Patients with chronic inflammatory disorders, such as rheumatoid arthritis (RA), often suffer from severe osteoporosis and increased risk of fracture, partially due to reduced osteoblastic bone formation. We reported that mesenchymal stem cells (MSCs) of TNF transgenic (TNF-Tg) mice, a model of RA, have significantly decreased osteoblast (obl) differentiation. The molecules that mediate inhibited obl function in RA are unknown and there is no effective therapy. To identify new molecules in MSCs that are responsible for obl inhibition, we performed a pathway analysis using data from RNA sequencing in purified MSCs of TNF-Tg mice and WT littermates. We found that the pathway involved in Notch is markedly up-regulated in TNF-Tg MSCs. In our preliminary study, we confirmed increased Notch in MSCs from TNF-Tg RA mice and RA patients. We found that intermittent Notch inhibition prevented bone loss in TNF-Tg mice and TNF activates Notch via non- canonical NF-?B p52&RelB protein. Based on these new findings, we hypothesize that in RA MSCs, TNF activates Notch signaling through non-canonical NF-?B p52&RelB, leading to a blockade of obl differentiation. Intermittent Notch inhibition prevents bone loss in TNF-Tg mice while continuous Notch inhibition exacerbates bone loss due to depletion of the MSC pools. These hypotheses will be tested in 3 specific aims.
In aim 1, we will determine if CD45-Hes1+ cells from Hes1-GFP mice functions as Notch-reporter MSCs. We will examine changes of function and Notch activation status in Hes1+MSCs from different ages of Hes1-GFP/TNF-Tg mice during the course of RA development.
In aim 2, we will use biochemical and molecular approaches to study mechanisms by which canonical NF-?B p52&RelB, as well as canonical NF-?B p50&RelA mediate the effect of TNF on Notch activation and if this is through the canonical Notch signaling pathway.

* _Source material_:
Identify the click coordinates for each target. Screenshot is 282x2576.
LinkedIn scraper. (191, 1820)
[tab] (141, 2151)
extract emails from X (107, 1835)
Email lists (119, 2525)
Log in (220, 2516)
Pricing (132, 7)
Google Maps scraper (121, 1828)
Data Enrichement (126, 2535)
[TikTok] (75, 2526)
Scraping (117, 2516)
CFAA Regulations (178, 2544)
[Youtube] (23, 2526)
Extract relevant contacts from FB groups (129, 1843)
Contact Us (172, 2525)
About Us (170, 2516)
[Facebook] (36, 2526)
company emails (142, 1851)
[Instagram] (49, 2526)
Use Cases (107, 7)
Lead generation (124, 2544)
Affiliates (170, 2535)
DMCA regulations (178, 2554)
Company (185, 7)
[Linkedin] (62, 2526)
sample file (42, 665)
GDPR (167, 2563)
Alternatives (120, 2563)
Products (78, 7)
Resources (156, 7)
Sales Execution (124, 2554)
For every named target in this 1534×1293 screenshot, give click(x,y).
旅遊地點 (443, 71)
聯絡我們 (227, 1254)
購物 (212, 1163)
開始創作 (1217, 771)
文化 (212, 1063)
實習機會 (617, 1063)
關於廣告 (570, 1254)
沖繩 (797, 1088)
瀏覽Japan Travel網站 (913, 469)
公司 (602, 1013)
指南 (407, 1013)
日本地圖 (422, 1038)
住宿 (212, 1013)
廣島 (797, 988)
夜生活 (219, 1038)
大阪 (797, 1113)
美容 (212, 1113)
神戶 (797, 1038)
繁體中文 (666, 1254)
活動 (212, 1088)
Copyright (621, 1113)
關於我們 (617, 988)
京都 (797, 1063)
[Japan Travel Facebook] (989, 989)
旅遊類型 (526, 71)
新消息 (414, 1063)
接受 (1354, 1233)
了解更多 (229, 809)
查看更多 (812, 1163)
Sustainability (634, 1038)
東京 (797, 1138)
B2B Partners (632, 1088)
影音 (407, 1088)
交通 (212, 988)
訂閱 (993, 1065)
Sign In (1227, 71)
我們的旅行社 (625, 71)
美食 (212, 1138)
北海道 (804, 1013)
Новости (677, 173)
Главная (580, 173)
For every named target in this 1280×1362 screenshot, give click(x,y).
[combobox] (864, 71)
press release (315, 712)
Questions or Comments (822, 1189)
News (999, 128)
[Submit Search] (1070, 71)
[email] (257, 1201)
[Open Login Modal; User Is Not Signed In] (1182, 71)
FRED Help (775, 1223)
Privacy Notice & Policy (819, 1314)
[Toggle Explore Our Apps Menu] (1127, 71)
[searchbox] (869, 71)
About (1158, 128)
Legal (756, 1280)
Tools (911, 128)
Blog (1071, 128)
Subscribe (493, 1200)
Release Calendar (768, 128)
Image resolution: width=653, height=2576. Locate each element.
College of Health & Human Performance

* _Activity_: From the text on Notch signaling and bone loss in rheumatoid arthritis, list every kind of mouse it names.

* _Output_:
- TNF transgenic (TNF-Tg) mice
- WT littermates
- Hes1-GFP mice
- Hes1-GFP/TNF-Tg mice